Хоккеисты мирно дремали, подложив ладони под щеки. Даже наших одаренных и талантливых эти строки никоим образом не тронули: они сидели и щелкали автоматическими карандашами, из которых непристойно вылезали удлинявшиеся грифели — как иглы больничных шприцев. Ими они сражались друг с другом, точно на саблях, через проход между партами. En garde! — надменно шептали они.

Мистер Грирсон уселся на стол мистера Эдлера. Он запыхался после своей декламации — и тут я увидела, точно его вдруг осветила яркая-яркая вспышка огня, — что ему уже хорошо за сорок. Я заметила испарину на его лице и быстро-быстро пульсирующую вену на шее под щетиной.

— Народ… Ребята… Как это понимать, что права человека самоочевидны? Ну давайте! Вы же знаете!

Я заметила, как его взгляд остановился на Лили Холберн: у нее были блестящие черные волосы, и, несмотря на холодрыгу, надет на ней был только тоненький розовый свитерок. Всем своим видом новый учитель словно бы говорил: надеюсь, твоя красота спасет меня и, потому что ты самая красивая среди всех учениц, ты будешь добра ко мне! У Лили были большие карие глаза, дислексия, бойфренд и не было карандаша. Под взглядом мистера Грирсона ее лицо медленно запунцовело.

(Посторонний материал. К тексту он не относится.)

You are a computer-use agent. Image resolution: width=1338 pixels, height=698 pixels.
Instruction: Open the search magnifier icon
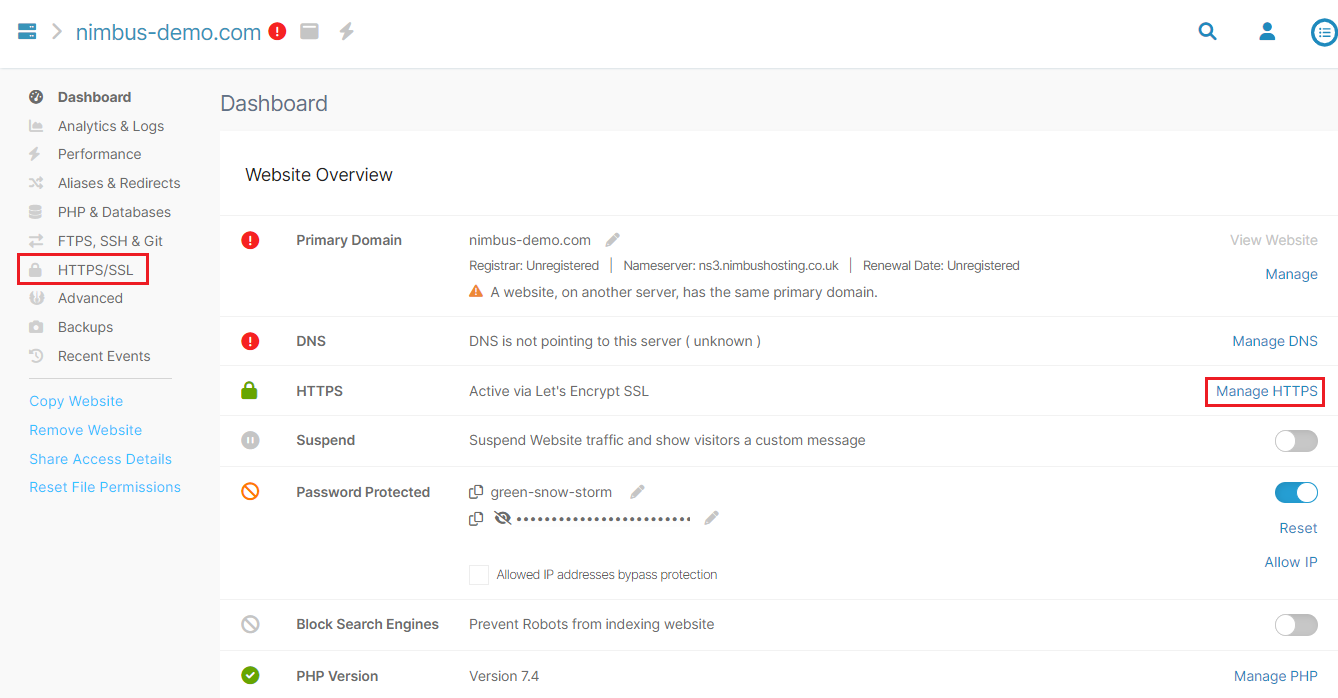[1208, 32]
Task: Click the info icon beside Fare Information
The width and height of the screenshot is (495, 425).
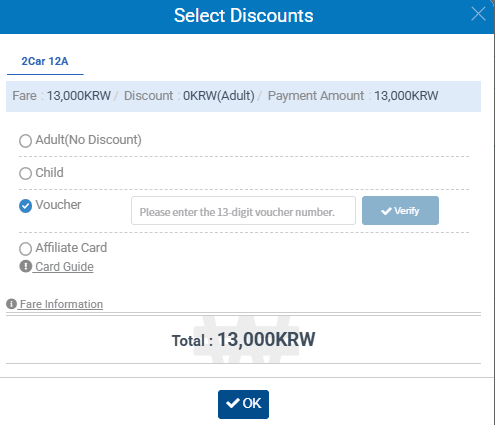Action: 11,304
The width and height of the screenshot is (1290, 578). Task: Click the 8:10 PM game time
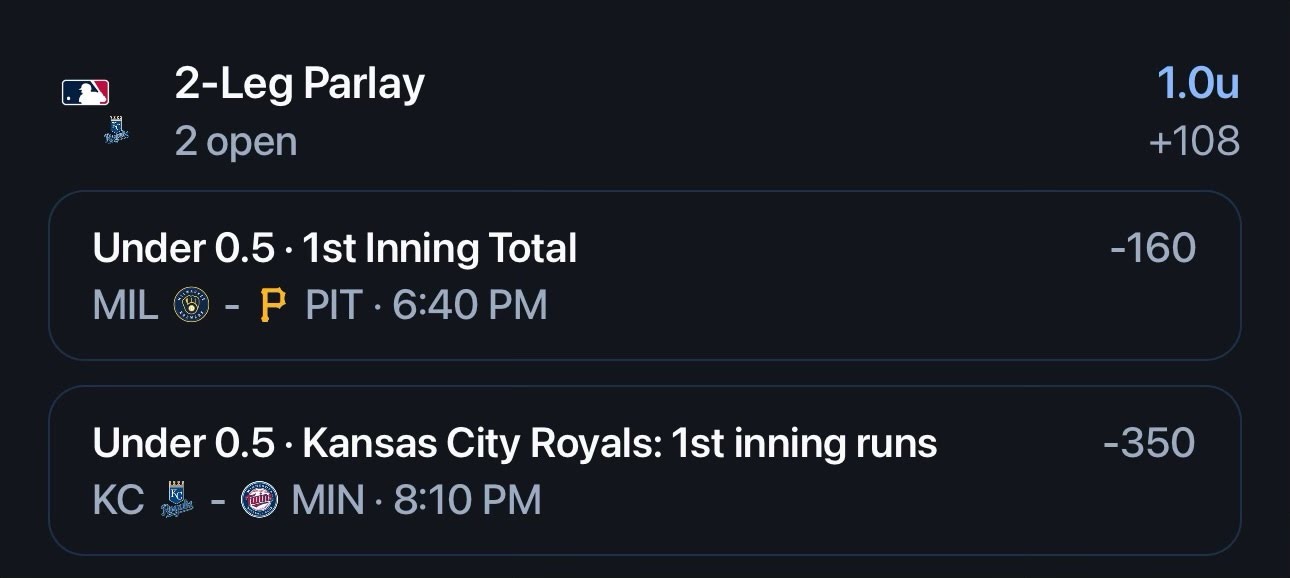[468, 500]
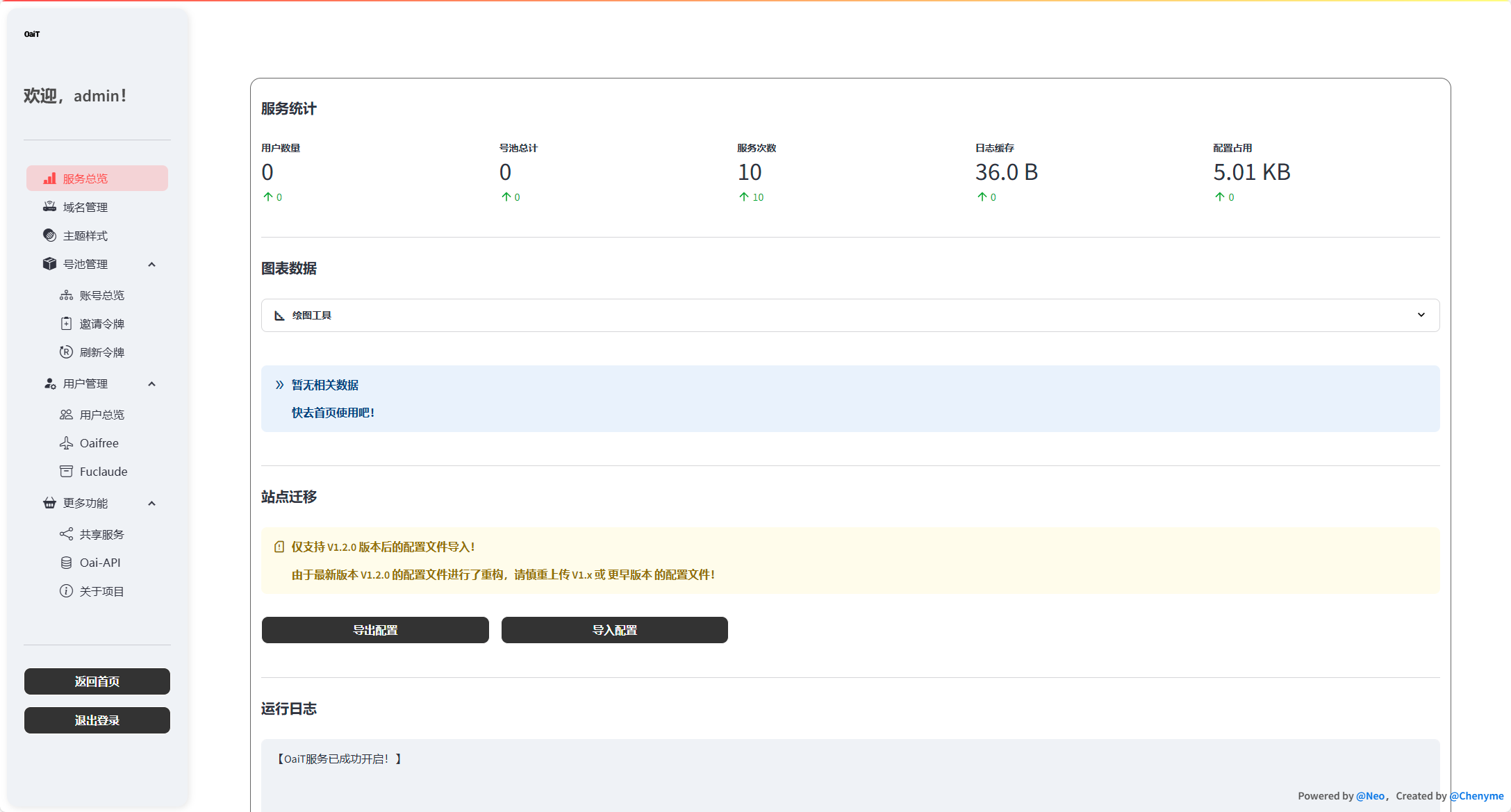Open 域名管理 via its router icon

49,207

Osamu Yokonami / www.yokonamiosamu.jp

Лили заморгала. Мистер Грирсон кивнул ободряюще, как бы намекая на то, что его обрадует любой ответ. Она, словно олененок, шумно облизала губы. Не знаю, зачем я подняла руку. Не то чтобы я уж так сильно за нее переживала. Или за него. Просто напряжение стало вдруг совсем невыносимым, совершенно не соответствующим ситуации.

— Это значит, что на свете есть вещи, которые не требуют доказательств, — предположила я. — Есть просто самоочевидные вещи. И их не изменить.

— Правильно! — воскликнул он с благодарностью, но не лично мне, а словно счастливому случаю. Это я умела. Давать людям то, что им нужно, причем сами они даже не подозревали о моем участии. А Лили, не говоря ни слова, могла вселить в людей надежду, заставить их почувствовать себя обласканными судьбой. У нее на щеках были веснушки, а соски сияли сквозь тонкий свитерок, как знамение Божье. А я была плоскогрудая — как обструганная доска. Я могла заставить людей ощутить себя заслуживающими порицания.

В тот год зима нагрянула внезапно. Она свалилась, точно выбившись из сил, да так и осталась. В середине декабря выпало так много снега, что крыша спортзала прогнулась, и занятия в школе отменили на неделю. Делать нечего — хоккеисты занялись подледным ловом. А бойскауты играли в хоккей на прудах. Потом наступило Рождество с его гирляндами разноцветных огней, развешанными по всей Мейн-стрит, и рождественскими вертепами в лютеранской и католической церквях, которые каждый год старались переплюнуть друг друга в красоте: в одном разукрашенные мешки с песком изображали овец, а в другом младенец Иисус был вырезан из ледяной глыбы. Под Новый год разразилась очередная снежная буря. Когда в январе возобновились занятия в школе, белоснежные накрахмаленные рубашки на мистере Грирсоне сменились неописуемыми вязаными свитерами, а в его ухе вместо золотого кольца появился стад. Кто-то, должно быть, научил его пользоваться сканером, потому что после недельного курса лекций о Льюисе и Кларке он устроил нам первую контрольную по истории. Пока мы, склонившись за партами, заполняли крестиками крошечные кружочки, он расхаживал взад-вперед между рядами и щелкал кнопкой шариковой ручки.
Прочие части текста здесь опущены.